NovelToon NovelToon
Senja Garda

Senja Garda

Status: sedang berlangsung
Genre:Identitas Tersembunyi / Mengubah Takdir / Action / Dosen / Epik Petualangan / Penyelamat
Popularitas:1.5k
Nilai: 5
Nama Author: Daniel Wijaya

Siang hari, Aditya Wiranagara adalah definisi kesempurnaan: Dosen sejarah yang karismatik, pewaris konglomerat triliunan rupiah, dan idola kampus.

Tapi malam hari? Dia hanyalah samsak tinju bagi monster-monster kuno.

Di balik jas mahalnya, tubuh Adit penuh memar dan bau minyak urut. Dia adalah SENJA GARDA. Penjaga terakhir yang berdiri di ambang batas antara dunia modern dan dunia mistis Nusantara.

Bersenjatakan keris berteknologi tinggi dan bantuan adiknya yang jenius (tapi menyebalkan), Adit harus berpacu melawan waktu.

Ketika Topeng Batara Kala dicuri, Adit harus memilih: Menyelamatkan Nusantara dari kiamat supranatural, atau datang tepat waktu untuk mengajar kelas pagi.

“Menjadi pahlawan itu mudah. Menjadi dosen saat tulang rusukmu retak? Itu baru neraka.”

Karya ini diterbitkan atas izin NovelToon Daniel Wijaya, isi konten hanyalah pandangan pribadi pembuatnya, tidak mewakili NovelToon sendiri

EKSPERIMEN SANG ARSITEK

Waktu: 01.48 WIB. 

Lokasi: Ruang Utama Candi Siwa, Prambanan.

Bayangan-bayangan hitam yang mencuat dari lantai itu tidak langsung menyerang. Mereka melayang, bergetar, dan menggeliat di udara seperti asap padat yang menunggu perintah.

Dananjaya tidak bergerak. Dia memejamkan mata di balik Topeng Batara Kala. Napasnya tertahan, seolah-olah dia baru saja menyuntikkan obat dosis tinggi ke dalam nadinya. Tubuhnya gemetar. Bukan karena takut, tapi karena ekstasi kekuatan yang membanjiri saraf-sarafnya.

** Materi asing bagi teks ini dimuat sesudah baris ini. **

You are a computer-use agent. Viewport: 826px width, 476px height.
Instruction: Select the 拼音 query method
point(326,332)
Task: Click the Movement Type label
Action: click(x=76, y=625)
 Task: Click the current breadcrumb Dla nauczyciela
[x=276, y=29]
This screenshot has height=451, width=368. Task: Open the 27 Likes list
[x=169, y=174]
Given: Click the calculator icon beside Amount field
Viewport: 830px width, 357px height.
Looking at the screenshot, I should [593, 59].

Di mata Aditya, pemandangan itu terlihat ganjil dan mengerikan. Dananjaya tidak terlihat seperti seseorang yang mengendalikan kekuatan; dia terlihat seperti seseorang yang sedang diajari cara menggunakannya oleh sesuatu yang asing dan purba.

"Luar biasa..." desah Dananjaya, suaranya bergetar penuh kekaguman. "Jadi begini rasanya... menjadi Tuhan."

Dia mengangkat tangan kanannya, menatap sarung tangan putihnya yang kini dikelilingi aura hitam tipis.

"Aditya, kau tahu apa itu bayangan?" tanya Dananjaya, nadanya seperti dosen yang sedang menguji mahasiswa bodoh. Dia tidak menatap Adit, dia sibuk mengagumi bayangan tangannya sendiri di dinding.

Aditya mempererat cengkeraman pada kerisnya, kakinya bergeser pelan mencari pijakan yang stabil di lantai batu yang licin. "Ketidakhadiran cahaya. Fisika dasar."

"Salah!" bentak Dananjaya. Dia tertawa, tawa yang terdengar basah dan ganda. "Itu definisi manusia modern yang dangkal. Topeng ini... dia memberitahuku kebenarannya."

Dananjaya menggerakkan jarinya. Sebuah bayangan pilar batu di sebelah kiri ruangan tiba-tiba terlepas dari dinding. Bayangan itu melayang ke tengah ruangan, berputar menjadi bola hitam pekat.

"Bayangan adalah Cetak Biru," jelas Dananjaya.

"Sebelum benda fisik ada, bayangannya sudah ada di dimensi lain. Jika kau mengubah bayangannya... kau mengubah bendanya."

Dananjaya meremas bola bayangan di tangannya.

KRAAAK!

Pilar batu yang kokoh di sudut ruangan—yang tidak disentuh siapa pun—tiba-tiba retak dan meledak hancur, seolah-olah ada tangan raksasa tak terlihat yang meremasnya. Debu batu berterbangan, mengisi udara dengan bau belerang.

Mata Aditya membelalak. Dia menelan ludah.

"Sihir kausalitas," batin Aditya, keringat dingin mengucur di punggungnya. "Dia menghancurkan konsep bendanya lewat bayangan. Armor nikelku tidak akan berguna kalau dia meremas bayanganku."

Aditya tidak tinggal diam. Dia melihat Dananjaya sedang teralihkan oleh puing-puing. Ini kesempatan satu-satunya.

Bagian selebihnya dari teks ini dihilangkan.